> **PROBLEM STATEMENT**: Copy out the material in full. Leave every line as it is.

> **DATA EXCERPTS**:
⟨
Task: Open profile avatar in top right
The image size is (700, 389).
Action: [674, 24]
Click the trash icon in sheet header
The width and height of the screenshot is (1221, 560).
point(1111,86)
⟩
> **ANSWER SECTION**:
Task: Open profile avatar in top right
The image size is (700, 389).
Action: [674, 24]
Click the trash icon in sheet header
The width and height of the screenshot is (1221, 560).
point(1111,86)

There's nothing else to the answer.